Format everything from the line containing "Click the green Script Manager play icon" down to the line containing "Action: (x=805, y=754)" as a numbered list with blank lines left out, both ends included. Leave the pictures out of the answer.

─── ENTRIES SHOWN ───

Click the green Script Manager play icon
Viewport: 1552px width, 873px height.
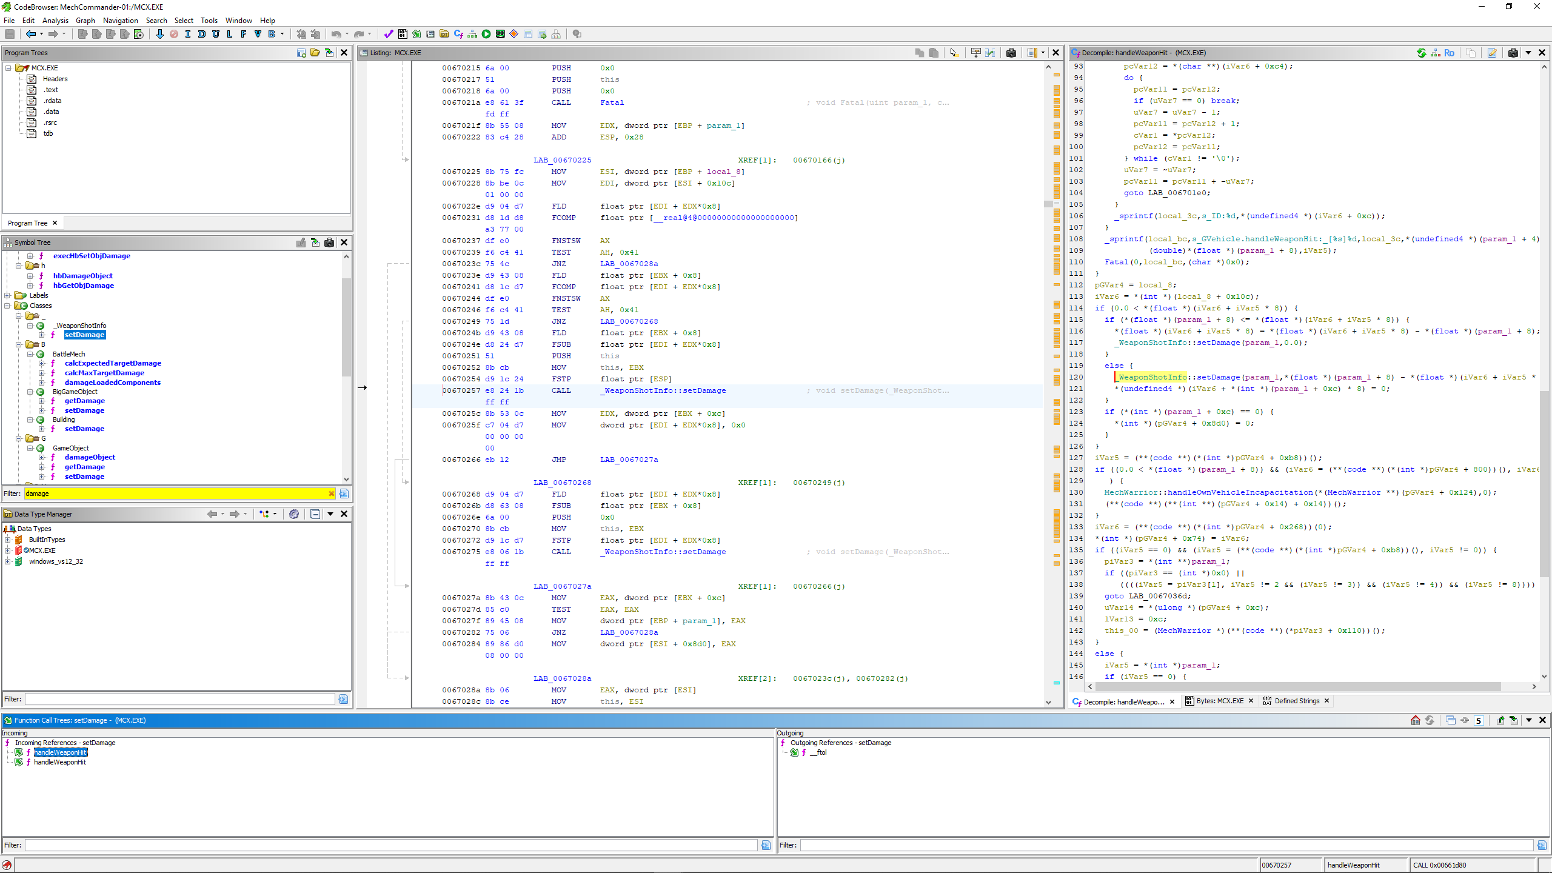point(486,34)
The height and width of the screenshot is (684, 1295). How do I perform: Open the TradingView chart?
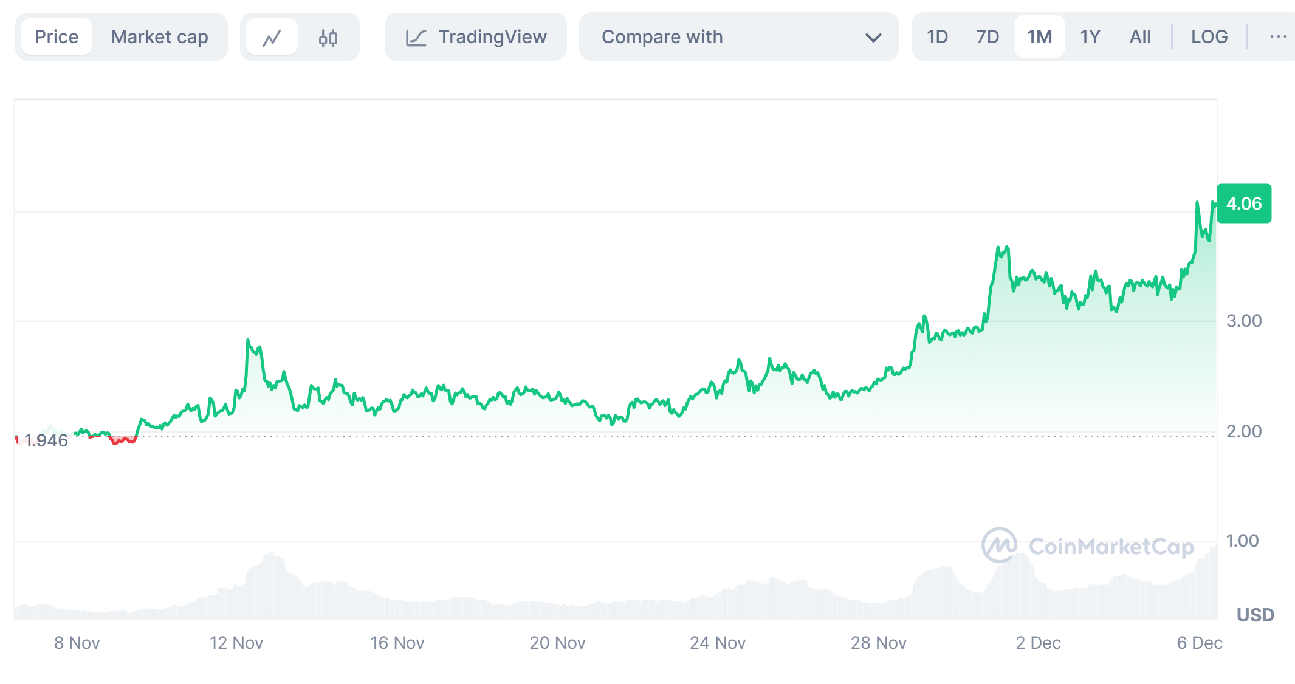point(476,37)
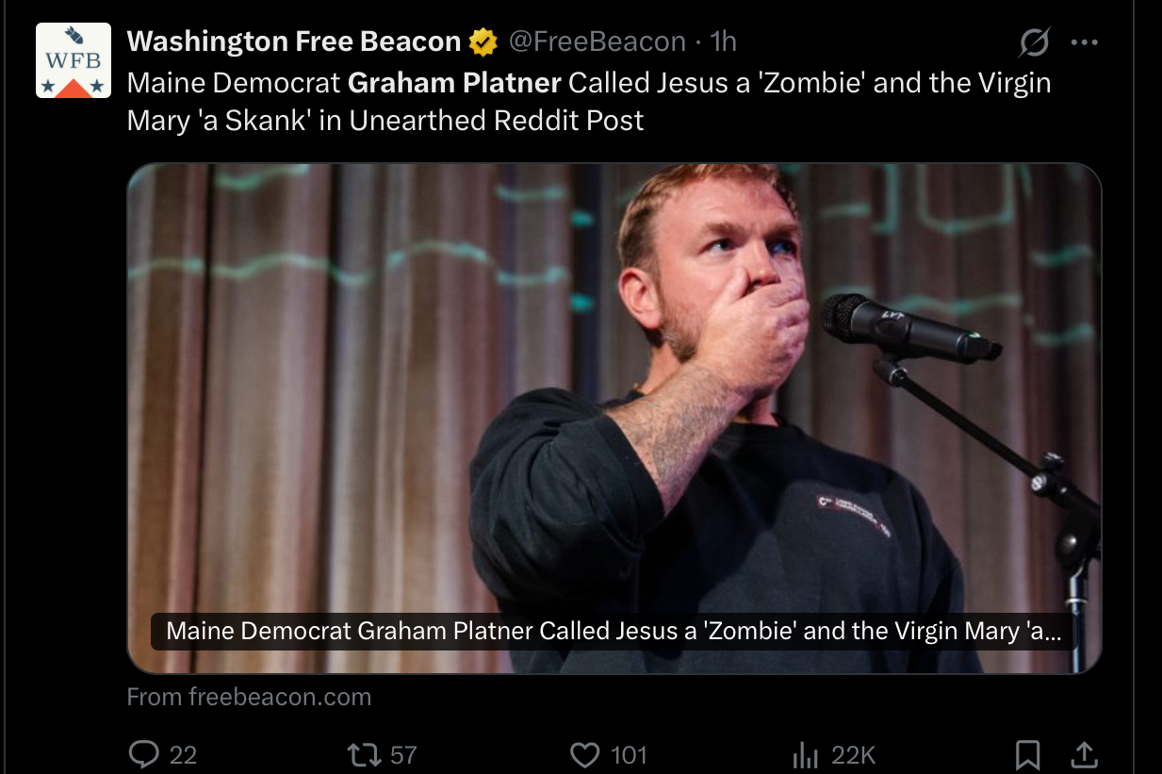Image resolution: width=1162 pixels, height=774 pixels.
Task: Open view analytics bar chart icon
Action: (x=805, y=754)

───
─── ENTRIES SHOWN ───

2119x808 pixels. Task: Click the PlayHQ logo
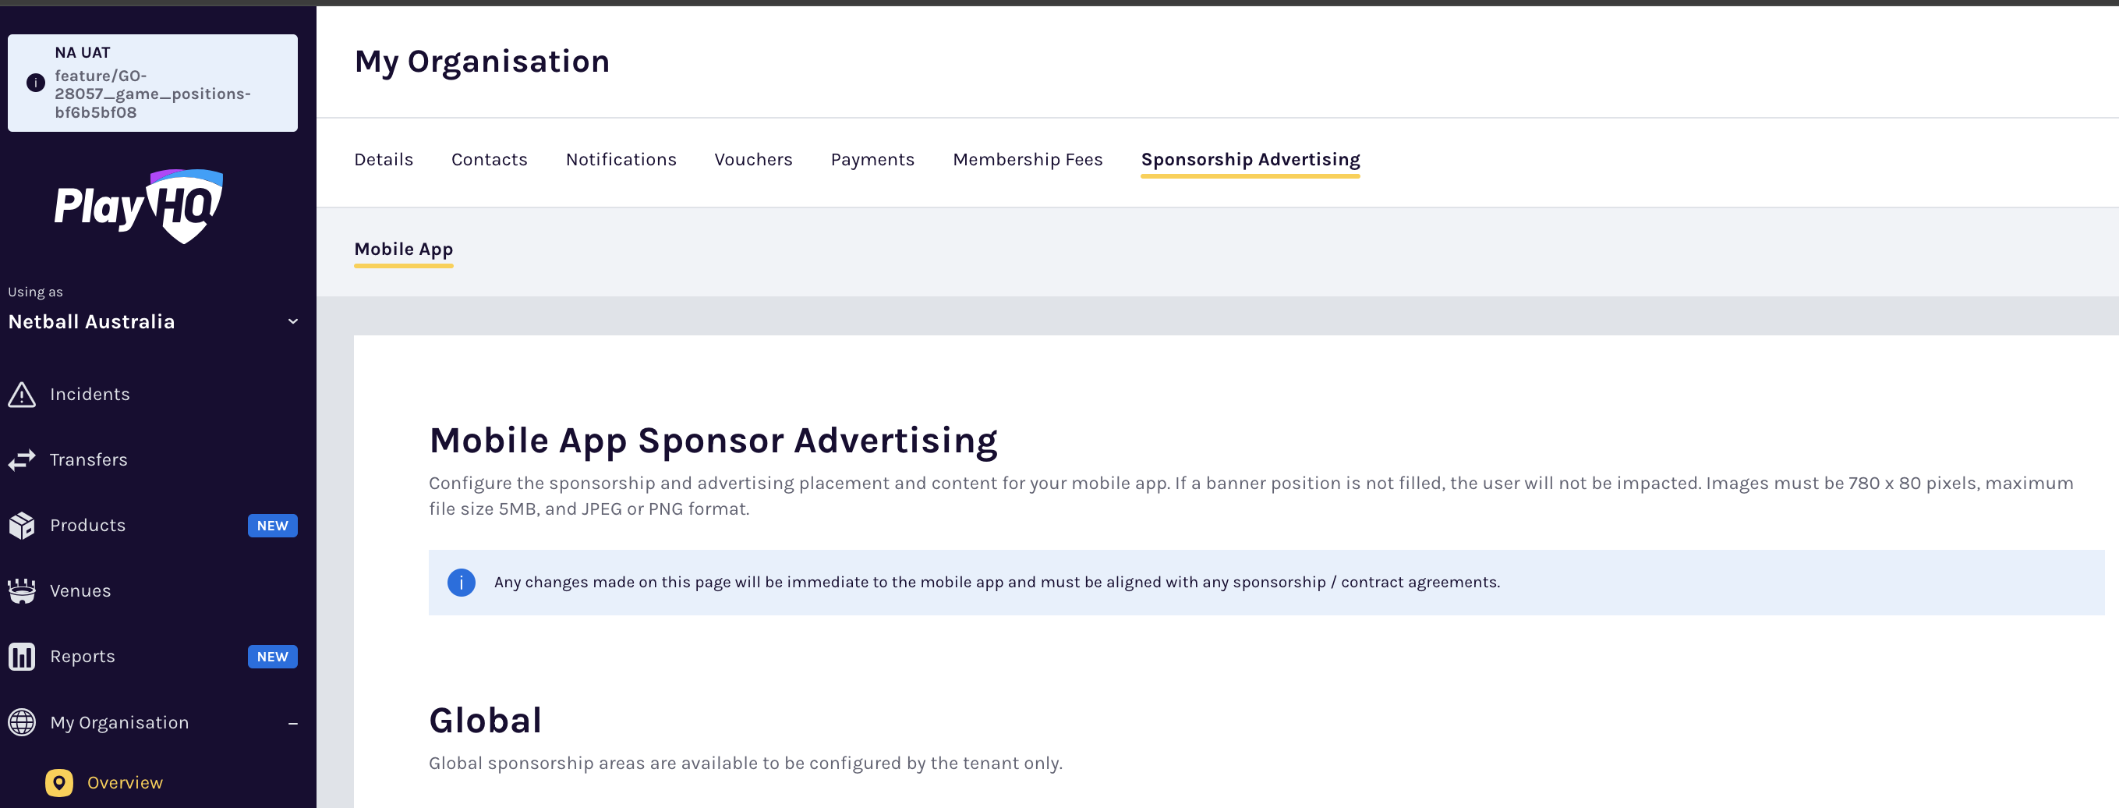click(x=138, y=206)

───

» TASK SOLUTION
1. Click the green Script Manager play icon
2. Viewport: 1552px width, 873px height.
3. point(486,34)
4. The height and width of the screenshot is (684, 1295). How do I perform: Open the TradingView chart?
5. point(476,37)
6. Image resolution: width=1162 pixels, height=774 pixels.
7. Task: Open view analytics bar chart icon
8. Action: (x=805, y=754)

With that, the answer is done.